Adaptation presentations involved two white discs, each subtending 0.7 dva and centered 3.5 dva from fixation (see Figure 1b). One of these was initially static, positioned at a polar coordinate of 180° relative to fixation. The other revolved clockwise about fixation at an angular velocity of 90°/s for 0.8 s before stopping. The starting position of the initially moving disc was such that it either stopped 33 ms before making contact (to simulate a collision of rigid objects) or 83 ms after making contact (to simulate a collision of elastic objects). When the first disc stopped, the second, initially static, disc would begin moving along the same trajectory—i.e., the “launch.” After launch, the initially static disc revolved for 0.4 s before both discs disappeared. The start/stop positions for the initially moving disc during adaptation were based on preliminary testing, wherein we determined estimates of the minimal and maximal trajectory for the initially moving disc that participants would still construe as a contact-launch scenario (as opposed to the initially moving disc having seemed to stop short of the static disc, or as having passed through into it). 

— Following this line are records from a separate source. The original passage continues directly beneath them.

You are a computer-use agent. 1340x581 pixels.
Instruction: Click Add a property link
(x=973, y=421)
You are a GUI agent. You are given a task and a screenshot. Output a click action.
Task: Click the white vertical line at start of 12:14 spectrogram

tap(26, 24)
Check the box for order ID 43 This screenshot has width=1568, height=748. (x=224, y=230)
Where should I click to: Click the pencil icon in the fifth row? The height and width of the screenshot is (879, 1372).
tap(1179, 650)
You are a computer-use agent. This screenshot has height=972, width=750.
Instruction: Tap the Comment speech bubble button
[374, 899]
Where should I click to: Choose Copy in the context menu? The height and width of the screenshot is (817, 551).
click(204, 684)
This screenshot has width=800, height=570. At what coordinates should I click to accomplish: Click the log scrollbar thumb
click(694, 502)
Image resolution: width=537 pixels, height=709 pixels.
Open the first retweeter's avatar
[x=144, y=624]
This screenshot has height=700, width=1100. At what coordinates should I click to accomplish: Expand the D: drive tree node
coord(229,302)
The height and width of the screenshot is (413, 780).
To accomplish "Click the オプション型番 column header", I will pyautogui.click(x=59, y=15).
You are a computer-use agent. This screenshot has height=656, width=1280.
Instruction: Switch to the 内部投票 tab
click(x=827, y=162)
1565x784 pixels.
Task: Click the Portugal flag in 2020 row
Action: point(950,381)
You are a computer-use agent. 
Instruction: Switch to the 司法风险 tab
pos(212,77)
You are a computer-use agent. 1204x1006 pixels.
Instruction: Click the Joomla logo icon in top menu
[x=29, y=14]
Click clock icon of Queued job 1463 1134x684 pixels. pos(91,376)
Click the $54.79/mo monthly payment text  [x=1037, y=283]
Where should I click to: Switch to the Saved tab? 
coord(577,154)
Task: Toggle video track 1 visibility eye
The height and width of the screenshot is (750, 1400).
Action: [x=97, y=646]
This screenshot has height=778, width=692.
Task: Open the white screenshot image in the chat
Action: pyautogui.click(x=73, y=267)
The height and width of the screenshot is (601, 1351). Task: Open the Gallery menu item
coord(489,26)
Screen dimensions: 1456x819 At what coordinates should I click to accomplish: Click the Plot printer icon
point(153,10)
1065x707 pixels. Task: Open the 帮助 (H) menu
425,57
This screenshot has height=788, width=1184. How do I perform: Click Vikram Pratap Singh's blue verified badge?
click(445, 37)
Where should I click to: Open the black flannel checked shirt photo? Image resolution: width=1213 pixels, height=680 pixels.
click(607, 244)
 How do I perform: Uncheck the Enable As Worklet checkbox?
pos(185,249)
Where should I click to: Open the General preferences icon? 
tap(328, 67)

The cross-hair fixation point during adaptation presentations was white. It turned red before test presentations to alert the participant that a hard / soft bounce judgment would soon commence, and they would be required to make a judgment of the object's properties. There was a 0.4-s interstimulus interval (ISI) in between successive adaptation presentations. Participants completed two adaptation blocks of trials, one with adaptation suggesting a collision of “rigid” objects, and another suggesting a collision of “elastic” objects. The order in which the two runs of adaptation trials were completed was counterbalanced across participants. 
Results
For each participant we calculated difference scores between estimates of the Hard / Soft Bounce category boundary from baseline (moving disc partially occluded by wedge for 91± 6 ms) and adaptation trials. Negative values signify that more occlusion was needed to reach the category boundary relative to baseline, and positive values less occlusion. 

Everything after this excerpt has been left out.